▶ DIRECTIONS FOR THIS TASK
Retype the entries exactly, keeping every line intact.

▶ TASK INPUT
------------

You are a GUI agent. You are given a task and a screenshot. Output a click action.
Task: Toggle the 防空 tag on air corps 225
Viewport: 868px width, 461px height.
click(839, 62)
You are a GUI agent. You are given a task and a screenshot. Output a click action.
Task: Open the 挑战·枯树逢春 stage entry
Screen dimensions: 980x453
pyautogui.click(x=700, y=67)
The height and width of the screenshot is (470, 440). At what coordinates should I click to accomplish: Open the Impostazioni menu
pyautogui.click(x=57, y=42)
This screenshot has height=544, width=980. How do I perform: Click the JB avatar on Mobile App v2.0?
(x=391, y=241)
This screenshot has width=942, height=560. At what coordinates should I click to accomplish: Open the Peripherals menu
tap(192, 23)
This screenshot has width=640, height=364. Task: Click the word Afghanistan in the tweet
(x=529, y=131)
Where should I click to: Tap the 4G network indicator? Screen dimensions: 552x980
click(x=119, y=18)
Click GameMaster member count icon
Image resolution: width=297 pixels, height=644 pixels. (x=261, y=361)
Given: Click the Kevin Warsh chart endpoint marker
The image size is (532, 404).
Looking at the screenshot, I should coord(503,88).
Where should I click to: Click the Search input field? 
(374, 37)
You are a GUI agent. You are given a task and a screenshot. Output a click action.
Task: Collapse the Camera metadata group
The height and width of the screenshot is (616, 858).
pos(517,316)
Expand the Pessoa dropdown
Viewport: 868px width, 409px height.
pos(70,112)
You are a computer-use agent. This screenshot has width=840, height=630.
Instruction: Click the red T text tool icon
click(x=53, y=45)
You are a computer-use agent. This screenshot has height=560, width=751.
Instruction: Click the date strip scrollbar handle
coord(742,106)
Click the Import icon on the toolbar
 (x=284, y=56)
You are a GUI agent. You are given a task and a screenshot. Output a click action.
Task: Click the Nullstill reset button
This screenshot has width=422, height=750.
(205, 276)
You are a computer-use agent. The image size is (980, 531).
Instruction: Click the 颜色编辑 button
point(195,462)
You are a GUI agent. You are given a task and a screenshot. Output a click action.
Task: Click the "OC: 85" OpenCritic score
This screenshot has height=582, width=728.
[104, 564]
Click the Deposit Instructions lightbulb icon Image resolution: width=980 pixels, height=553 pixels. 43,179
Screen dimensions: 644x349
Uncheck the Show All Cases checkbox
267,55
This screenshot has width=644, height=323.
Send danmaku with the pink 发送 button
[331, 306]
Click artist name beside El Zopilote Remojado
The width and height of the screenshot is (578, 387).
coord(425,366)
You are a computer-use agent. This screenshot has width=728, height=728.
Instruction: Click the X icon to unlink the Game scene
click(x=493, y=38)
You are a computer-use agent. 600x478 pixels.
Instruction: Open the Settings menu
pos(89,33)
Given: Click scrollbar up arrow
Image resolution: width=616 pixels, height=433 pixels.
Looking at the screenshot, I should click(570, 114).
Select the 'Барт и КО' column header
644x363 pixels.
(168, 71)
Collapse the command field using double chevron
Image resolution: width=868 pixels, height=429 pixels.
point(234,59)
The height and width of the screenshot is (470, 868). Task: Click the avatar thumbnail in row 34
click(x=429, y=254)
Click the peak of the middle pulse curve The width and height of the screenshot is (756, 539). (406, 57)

------------

▶ SOLUTION FOR THIS PROBLEM
You are a GUI agent. You are given a task and a screenshot. Output a click action.
Task: Toggle the 防空 tag on air corps 225
Viewport: 868px width, 461px height.
click(839, 62)
You are a GUI agent. You are given a task and a screenshot. Output a click action.
Task: Open the 挑战·枯树逢春 stage entry
Screen dimensions: 980x453
pyautogui.click(x=700, y=67)
The height and width of the screenshot is (470, 440). At what coordinates should I click to accomplish: Open the Impostazioni menu
pyautogui.click(x=57, y=42)
This screenshot has height=544, width=980. How do I perform: Click the JB avatar on Mobile App v2.0?
(x=391, y=241)
This screenshot has width=942, height=560. At what coordinates should I click to accomplish: Open the Peripherals menu
tap(192, 23)
This screenshot has width=640, height=364. Task: Click the word Afghanistan in the tweet
(x=529, y=131)
Where should I click to: Tap the 4G network indicator? Screen dimensions: 552x980
click(x=119, y=18)
Click GameMaster member count icon
Image resolution: width=297 pixels, height=644 pixels. (x=261, y=361)
Given: Click the Kevin Warsh chart endpoint marker
The image size is (532, 404).
Looking at the screenshot, I should coord(503,88).
Where should I click to: Click the Search input field? 
(374, 37)
You are a GUI agent. You are given a task and a screenshot. Output a click action.
Task: Collapse the Camera metadata group
The height and width of the screenshot is (616, 858).
pos(517,316)
Expand the Pessoa dropdown
Viewport: 868px width, 409px height.
pos(70,112)
You are a computer-use agent. This screenshot has width=840, height=630.
Instruction: Click the red T text tool icon
click(x=53, y=45)
You are a computer-use agent. This screenshot has height=560, width=751.
Instruction: Click the date strip scrollbar handle
coord(742,106)
Click the Import icon on the toolbar
 (x=284, y=56)
You are a GUI agent. You are given a task and a screenshot. Output a click action.
Task: Click the Nullstill reset button
This screenshot has width=422, height=750.
(205, 276)
You are a computer-use agent. The image size is (980, 531).
Instruction: Click the 颜色编辑 button
point(195,462)
You are a GUI agent. You are given a task and a screenshot. Output a click action.
Task: Click the "OC: 85" OpenCritic score
This screenshot has height=582, width=728.
[104, 564]
Click the Deposit Instructions lightbulb icon Image resolution: width=980 pixels, height=553 pixels. 43,179
Screen dimensions: 644x349
Uncheck the Show All Cases checkbox
267,55
This screenshot has width=644, height=323.
Send danmaku with the pink 发送 button
[331, 306]
Click artist name beside El Zopilote Remojado
The width and height of the screenshot is (578, 387).
coord(425,366)
You are a computer-use agent. This screenshot has width=728, height=728.
Instruction: Click the X icon to unlink the Game scene
click(x=493, y=38)
You are a computer-use agent. 600x478 pixels.
Instruction: Open the Settings menu
pos(89,33)
Given: Click scrollbar up arrow
Image resolution: width=616 pixels, height=433 pixels.
Looking at the screenshot, I should click(570, 114).
Select the 'Барт и КО' column header
644x363 pixels.
(168, 71)
Collapse the command field using double chevron
Image resolution: width=868 pixels, height=429 pixels.
point(234,59)
The height and width of the screenshot is (470, 868). Task: Click the avatar thumbnail in row 34
click(x=429, y=254)
Click the peak of the middle pulse curve The width and height of the screenshot is (756, 539). (406, 57)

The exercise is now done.